Senator Gillibrand Pushes New “Stock Act”

Bjoertvedt / Wikipedia / CC BY-SA 3.0 / Pixabay

WASHINGTON, D.C. – New York democratic Senator Kirsten Gillibrand is pushing legislation that would require congressional members, their families and high-level staff to disclose financial transactions any time they receive benefits from federal dollars.

They would have to report loans, agreements, contracts, grants and payments, not including salary, compensation or tax refunds. Her bill would also ban congressional members from trading individual stocks.

We asked the Senator if there was any one particular investigation that inspired her to pursue this bill, she told us it was after they learned some members of congress used pandemic relief funds to help keep their own businesses afloat, while others suffered.


“While that is legal, it’s not preferable and it’s going to create an appearance of impropriety by voters that members of congress are lining their own pockets,” said Sen.
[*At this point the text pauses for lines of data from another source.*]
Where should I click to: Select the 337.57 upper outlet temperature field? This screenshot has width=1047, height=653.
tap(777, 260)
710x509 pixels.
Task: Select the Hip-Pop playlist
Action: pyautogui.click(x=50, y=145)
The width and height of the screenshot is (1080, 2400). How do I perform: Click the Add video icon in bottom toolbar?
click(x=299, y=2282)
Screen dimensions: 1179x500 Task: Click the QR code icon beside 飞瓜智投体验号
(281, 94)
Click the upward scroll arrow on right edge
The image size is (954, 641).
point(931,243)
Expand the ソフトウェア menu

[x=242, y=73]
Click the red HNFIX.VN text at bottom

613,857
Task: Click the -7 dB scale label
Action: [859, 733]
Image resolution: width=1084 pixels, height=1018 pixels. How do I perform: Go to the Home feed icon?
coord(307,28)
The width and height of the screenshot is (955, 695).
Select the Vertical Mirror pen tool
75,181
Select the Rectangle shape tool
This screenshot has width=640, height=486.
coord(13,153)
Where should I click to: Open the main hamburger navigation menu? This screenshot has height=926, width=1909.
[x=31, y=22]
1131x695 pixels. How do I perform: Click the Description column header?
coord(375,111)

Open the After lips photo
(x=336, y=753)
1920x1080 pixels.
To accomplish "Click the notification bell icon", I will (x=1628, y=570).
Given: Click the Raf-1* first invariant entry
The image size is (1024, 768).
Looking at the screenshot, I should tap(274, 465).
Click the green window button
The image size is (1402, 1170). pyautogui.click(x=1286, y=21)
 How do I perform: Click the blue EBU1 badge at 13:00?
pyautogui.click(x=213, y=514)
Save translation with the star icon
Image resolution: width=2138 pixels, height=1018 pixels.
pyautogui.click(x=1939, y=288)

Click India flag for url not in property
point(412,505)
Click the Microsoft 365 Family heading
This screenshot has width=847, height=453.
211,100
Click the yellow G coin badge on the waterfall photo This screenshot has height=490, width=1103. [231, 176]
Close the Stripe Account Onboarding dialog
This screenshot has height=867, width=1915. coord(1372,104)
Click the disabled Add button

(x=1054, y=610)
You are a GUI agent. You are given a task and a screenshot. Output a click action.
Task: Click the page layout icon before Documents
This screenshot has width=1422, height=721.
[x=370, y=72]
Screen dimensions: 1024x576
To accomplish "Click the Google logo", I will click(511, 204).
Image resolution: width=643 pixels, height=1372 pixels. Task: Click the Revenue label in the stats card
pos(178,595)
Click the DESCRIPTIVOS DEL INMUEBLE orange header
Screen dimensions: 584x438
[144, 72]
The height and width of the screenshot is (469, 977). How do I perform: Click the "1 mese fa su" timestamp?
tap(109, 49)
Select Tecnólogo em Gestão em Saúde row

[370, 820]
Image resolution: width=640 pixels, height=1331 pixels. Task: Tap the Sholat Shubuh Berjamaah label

Kirsten Gillibrand. “So, I realized along with the Congresswoman we needed to update the Stock Act to include all federal benefits because we are writing the laws and we are writing the parameters of these programs and if members are writing these parameters to line their own pockets, that’s unethical.”

There’s a $200 to $500 dollar penalty for failing to file transaction reports in a timely manner.